The frost is barely on the pumpkin (or anywhere else) but the headlong rush toward the holidays has begun.
We’re already moving from the season of pumpkin spice everything to the season of chocolate mint everything, after all. And everyone is jumping up and down with excitement over the fact that the Macy’s Thanksgiving Day Parade (complete with a Baby Yoda/Grogu balloon) walked along the route, will be televised live, not to mention a forecast of robust holiday spending in the sporting goods sector.
Well, three cheers for that, and for the $10.14 billion spend on Halloween being predicted by the National Retail Federation. But what does all that have to do with sports?
Answer: A lot. For example, while we’re aware that consumer spending on Halloween-related items is expected to reach an all-time high of $10.14 billion (up from $8.05 billion in 2020), what we may not be aware of is how much of that rolls into enrollment of Halloween-themed sports events.
With more spending money and less fear, Americans are all kinds of into participating in sports. And while the NRF does not have a specific category for sports, they report that an estimated 65 percent of Americans intend to celebrate Halloween or participate in Halloween activities this year, up from 58 percent in 2020 and comparable with 68 percent in 2019 before the COVID-19 pandemic.
And that includes Halloween-themed sports events. 5Ks, which have been steadily increasing in number, absolutely explode the last weekend of October (Halloween falls on a Sunday this year). Most races are held on Saturday, October 30, according to Running in the USA, and feature names like the Monster Mash (and Monster Dash), Boo Run, the Great Costume Run – and plenty of others.
It’s not just running, though. It’s racquetball (the Ghostly Classic), soccer (the Halloween Havoc), lacrosse (Monster Mash Lax), even pickleball (another event named The Halloween Havoc).
The great holiday forecast tells us people are traveling again; in addition to the scheduling of travel events, as seen at Halloween, we’re starting to see 5Ks held in conjunction with college and high school homecoming events. That’s even better news: people are traveling and spending money on sports at a time when they might just have been planning a vacation.
Once Halloween clears the calendar, the Thanksgiving sports events are out in force. In terms of 5Ks, turkey trots are explosively popular, according to Running USA, which in 2020, hosted the nation’s largest single-event turkey trot, racking up 50,000 participants in a four-day window (albeit competing remotely). But prior to 2020 (officially a four-letter word these days), the turkey trot was in its heyday as the oldest continuously running race on the continent.
According to an article in Runner’s World, Running USA notes that more than 901,753 people finished a trot in 2015, up from 684,334 in 2011, marking a more than 30 percent increase in four years. By 2018, 1.17 million participants were recorded.
And people travel to participate in them, despite the fact that almost every town offers one.

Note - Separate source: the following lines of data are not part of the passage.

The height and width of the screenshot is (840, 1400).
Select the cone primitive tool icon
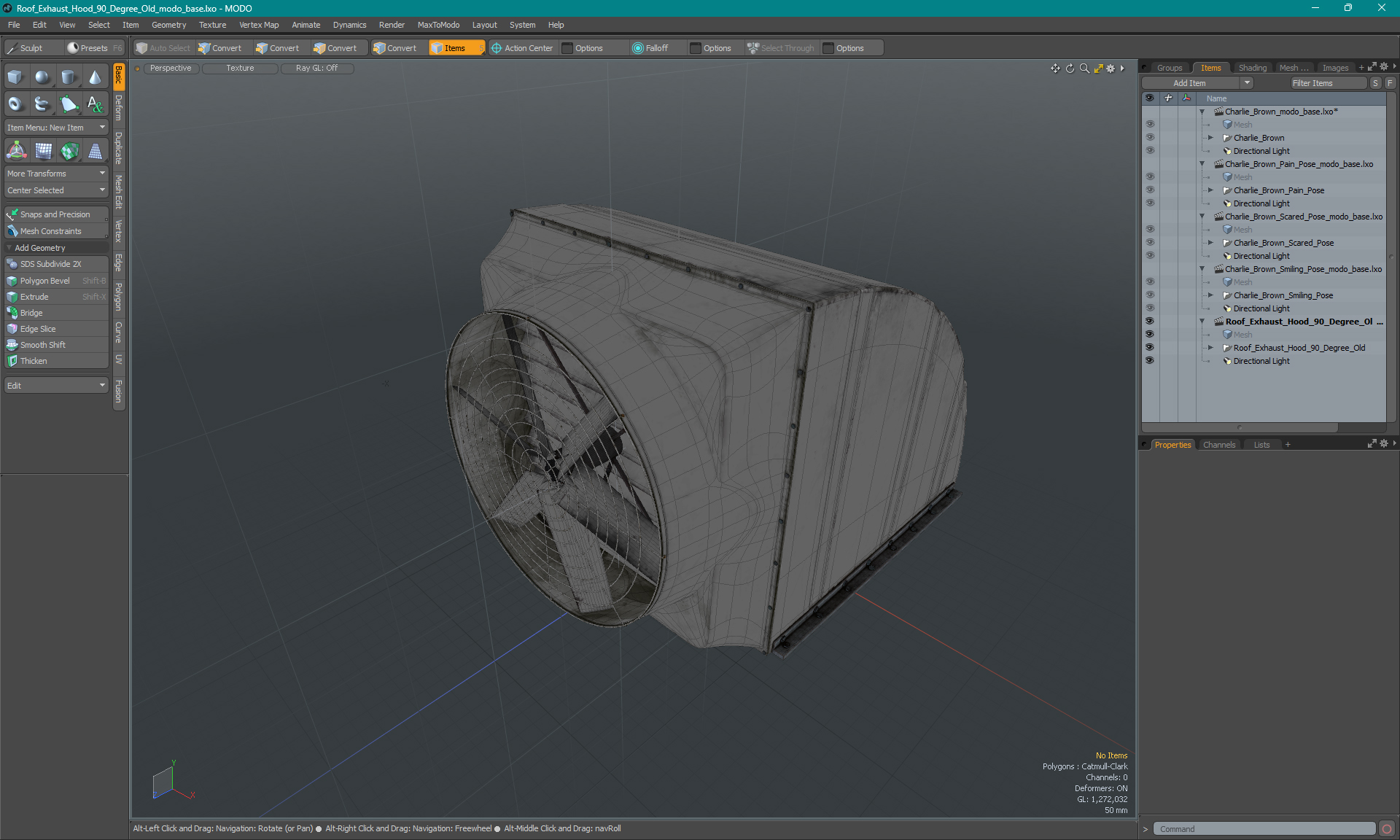click(x=95, y=77)
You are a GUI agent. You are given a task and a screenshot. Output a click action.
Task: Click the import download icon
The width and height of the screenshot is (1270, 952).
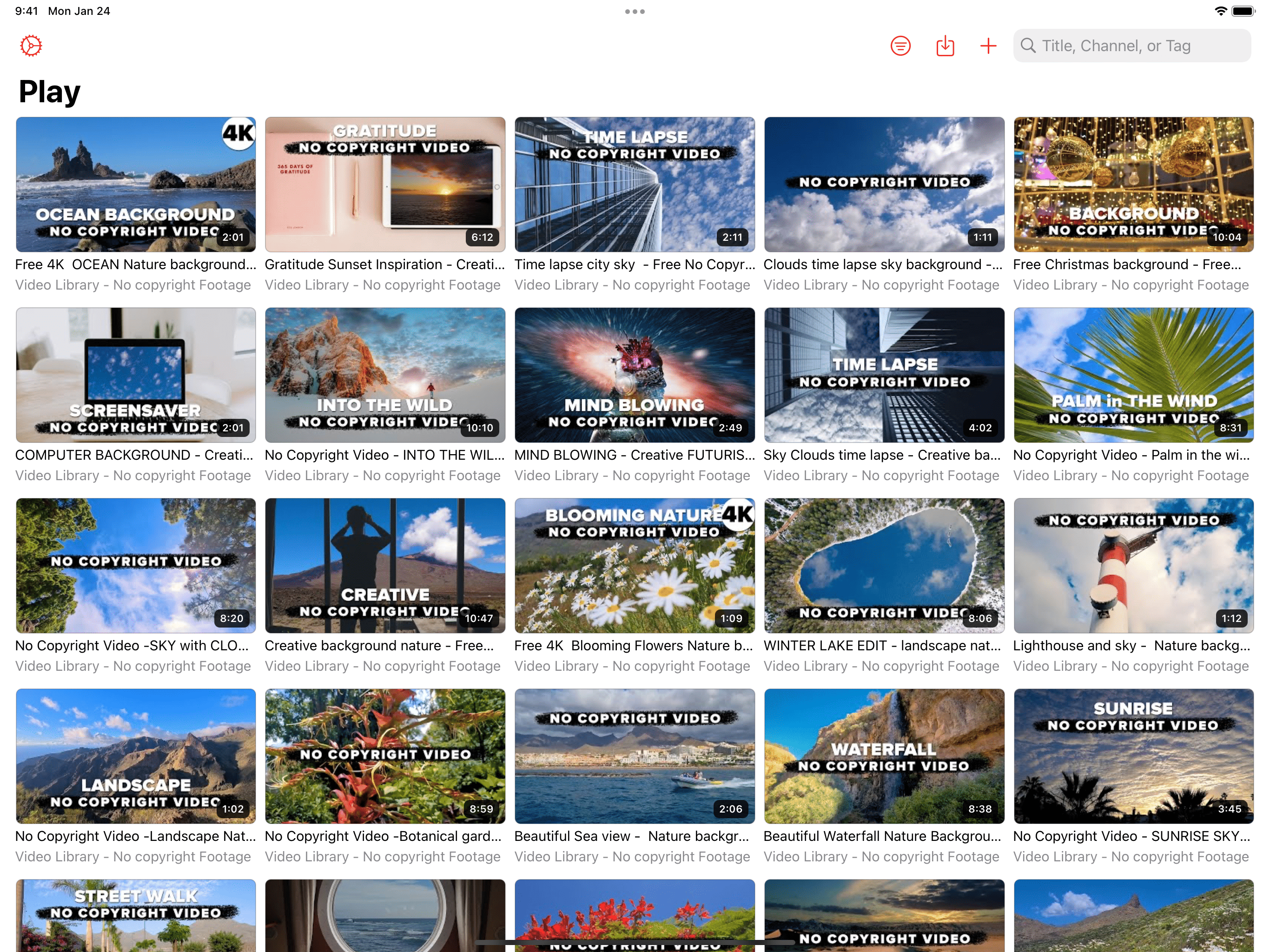click(945, 46)
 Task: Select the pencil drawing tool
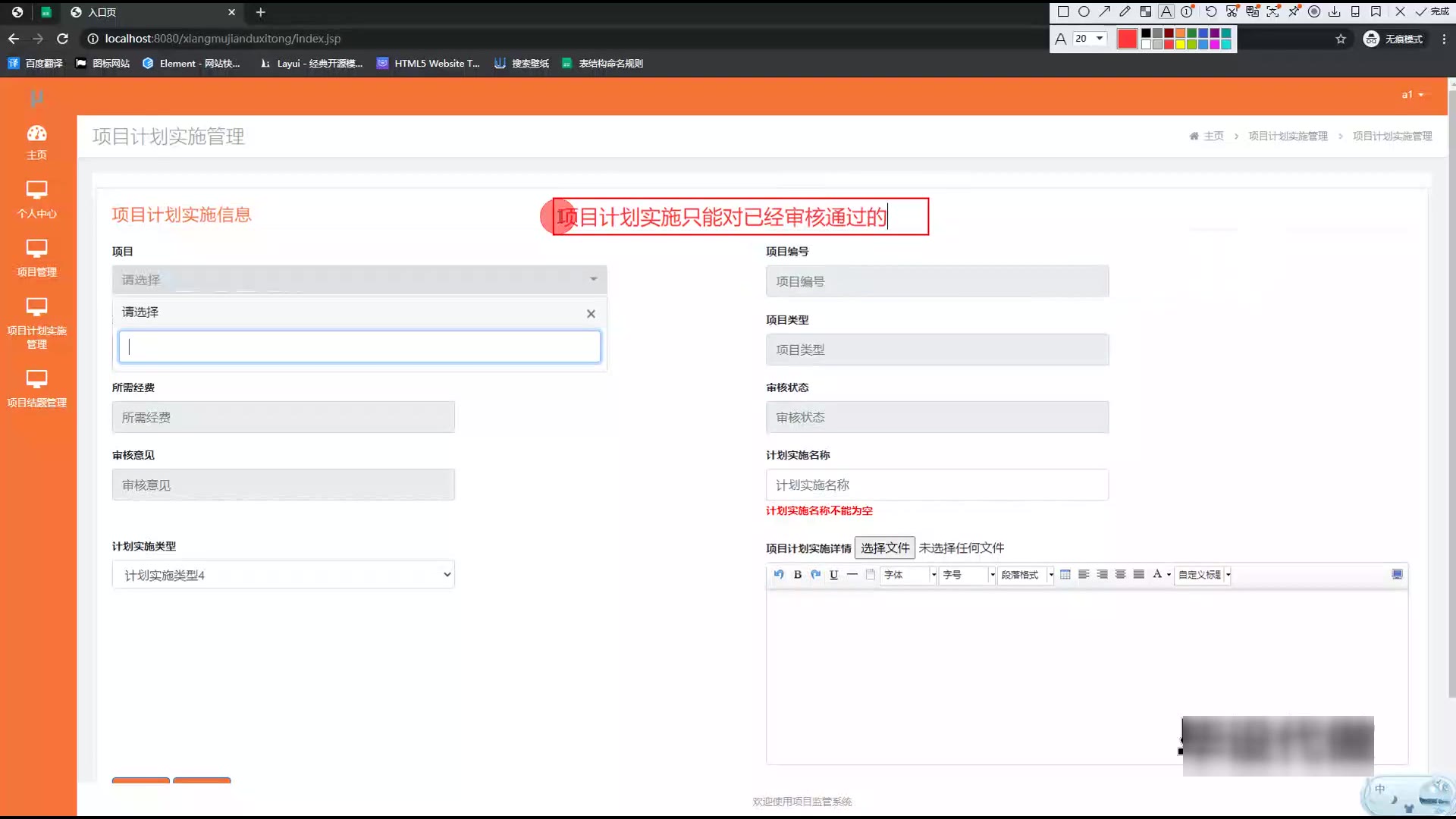tap(1125, 11)
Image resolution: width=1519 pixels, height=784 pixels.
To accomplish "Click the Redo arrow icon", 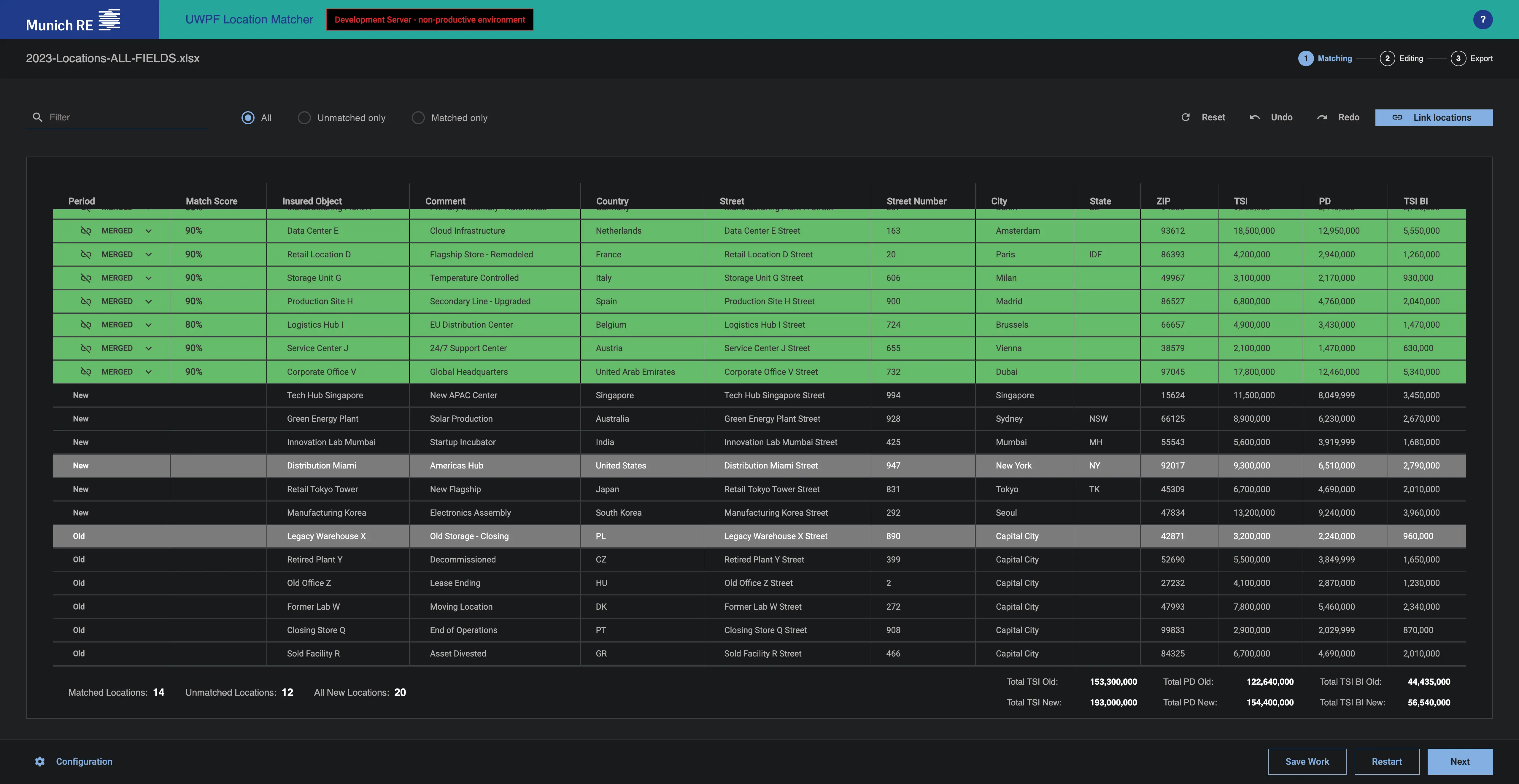I will click(1322, 117).
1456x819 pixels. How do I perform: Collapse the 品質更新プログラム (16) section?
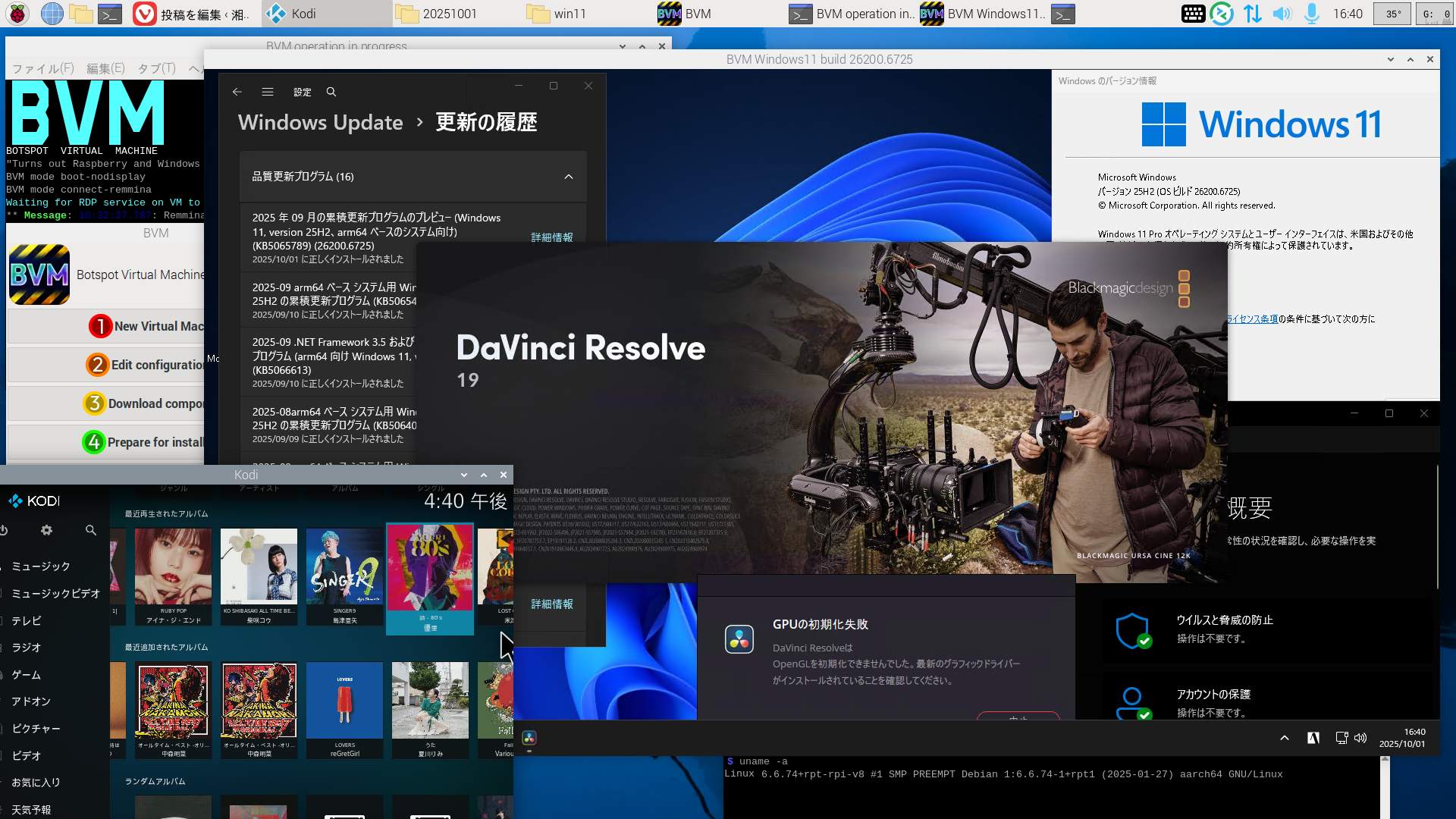pos(569,177)
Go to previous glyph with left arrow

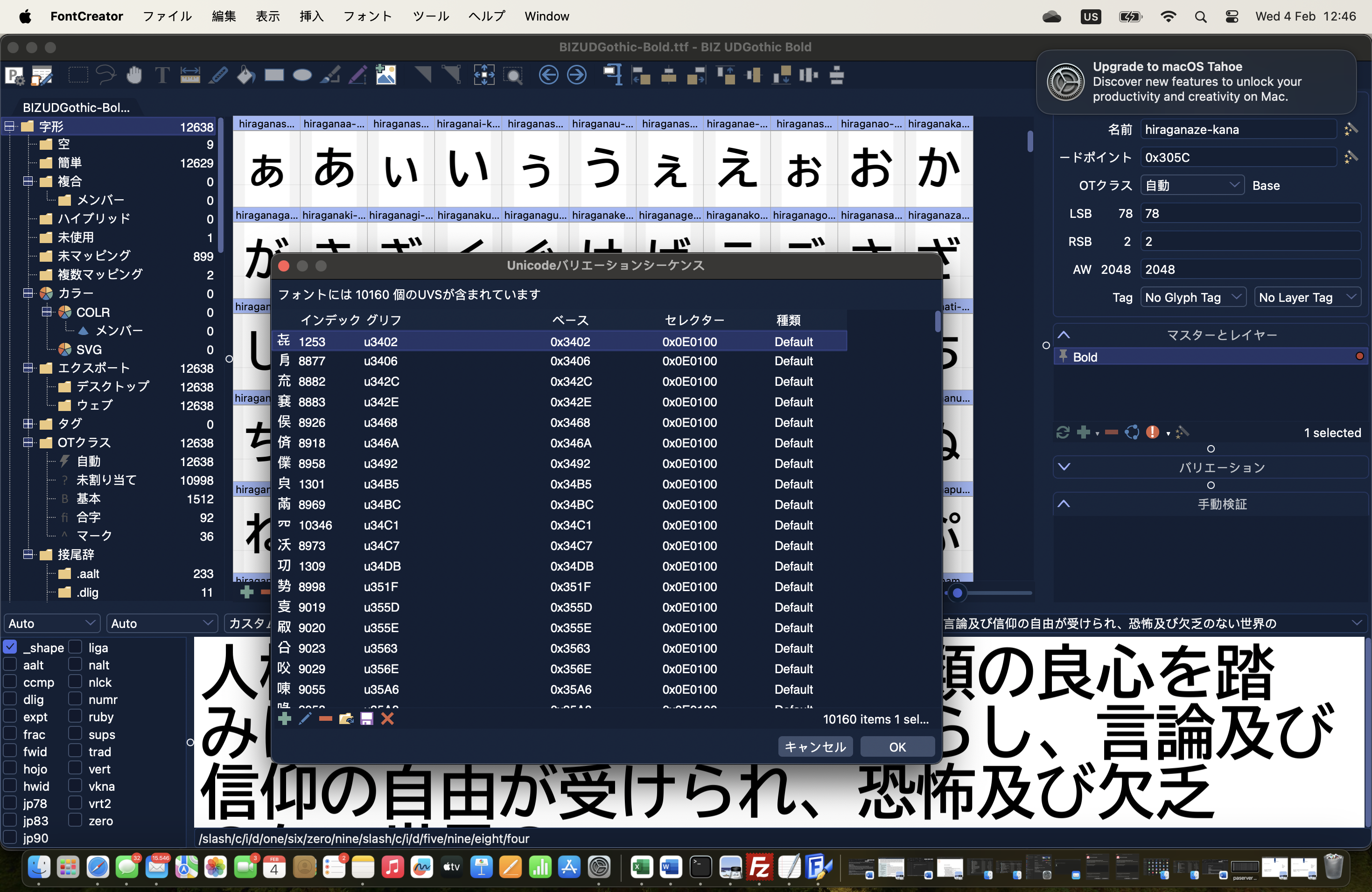548,76
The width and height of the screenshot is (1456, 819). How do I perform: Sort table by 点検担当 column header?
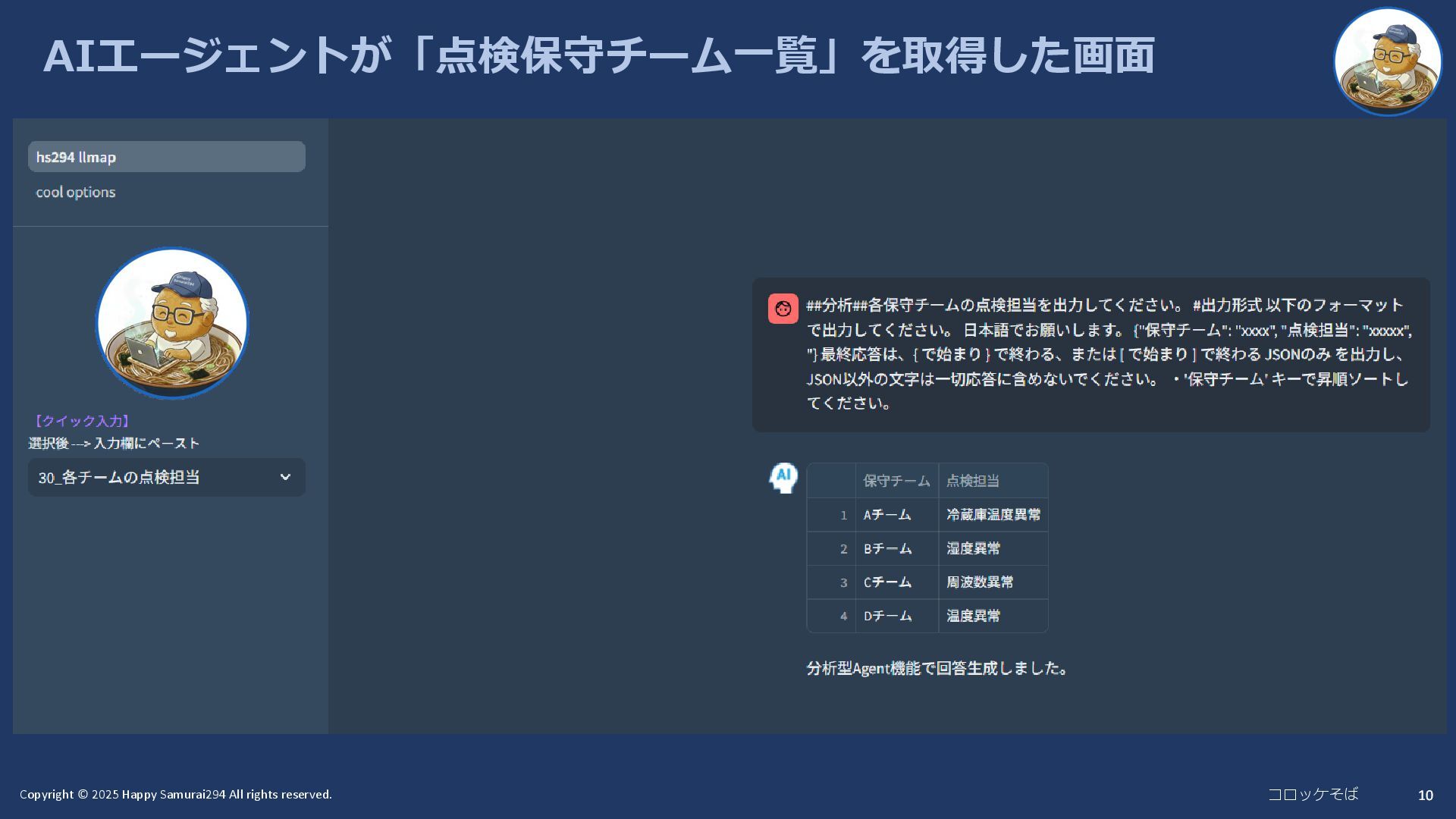click(x=973, y=481)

Take Buffalo, for example, where, Runner’s World points out, the race is more than 125 years old. The number of participants there surpassed 10,000 in 2008, and in recent years, reached 14,000, which is where it’s now capped, making it the fourth largest Turkey Trot in the country.
Geoffrey Falkner, communications director for the historic Buffalo Turkey Trot, notes that within that field are runners from across the U.S.—and around the world; in fact, the race has drawn participants from Ireland, the U.K., and even as far away as Australia, demonstrating the race’s appeal beyond just turkey-loving Americans.
In the early 1980s, runners began dressing up as Canadian hockey players. Others soon followed suit, donning turkey, pilgrim, and other seasonal getups. These days, costumes are (nearly) as endemic to turkey trots as the postrace turkey itself.
And we haven’t even scratched the surface of the Christmas events. The school break is a popular time for basketball tournaments (what, you never heard of the Tampa Bay Christmas Tourney?), volleyball tournaments (the Christmas Challenge in Clearwater, for example) and plenty of others. That’s not even counting ugly sweater runs, Santa Hustles and other events.
The bottom line is this, though. Money is coming in. People are spending it on sporting goods and sports. We’re in a better position than we were last year. Oh, and 2020 (a four-letter word if we’ve ever heard one) is over.
And in terms of the holidays, that’s something worth celebrating.